• **TASK BRIEF**: Your answer must be an exact copy of the records, minus any pictures.

[AVAILABLE DATA Boundary: Start]

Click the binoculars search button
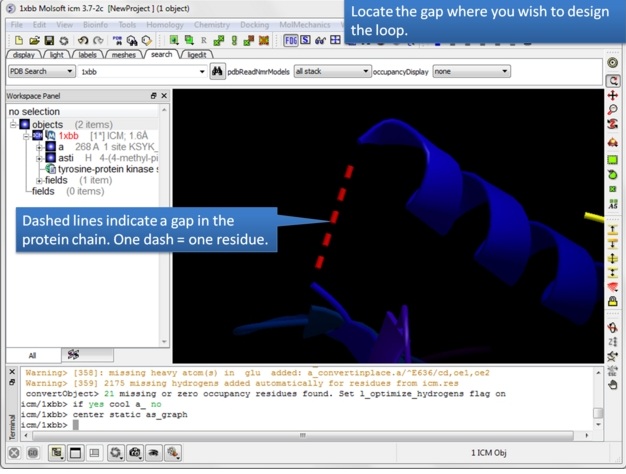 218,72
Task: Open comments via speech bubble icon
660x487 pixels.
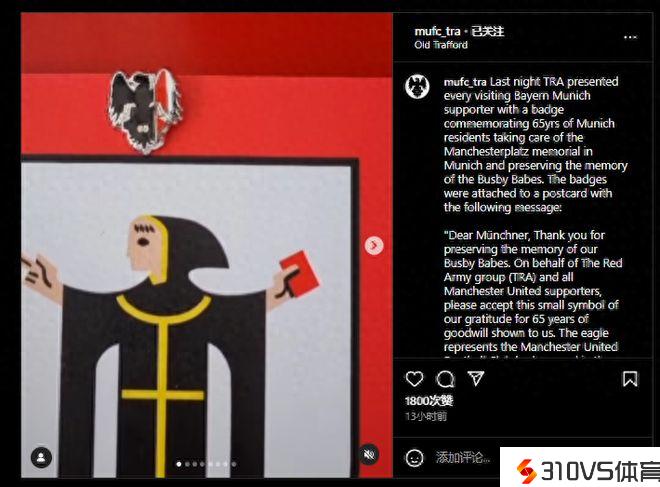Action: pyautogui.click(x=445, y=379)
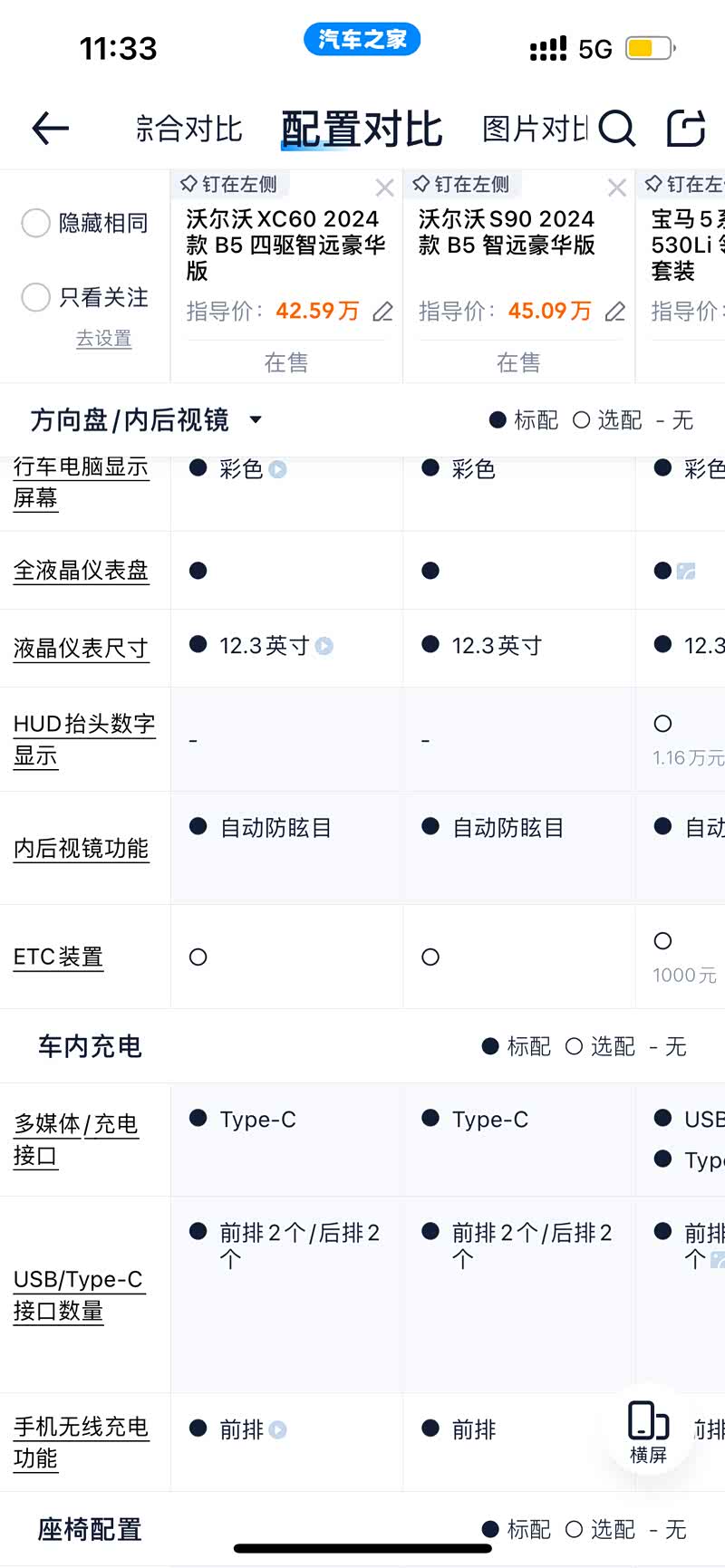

[AVAILABLE DATA Boundary: End]

• **SOLUTION FOR THIS EXERCISE**:
Click the binoculars search button
 218,72
Task: Open comments via speech bubble icon
660x487 pixels.
Action: pyautogui.click(x=445, y=379)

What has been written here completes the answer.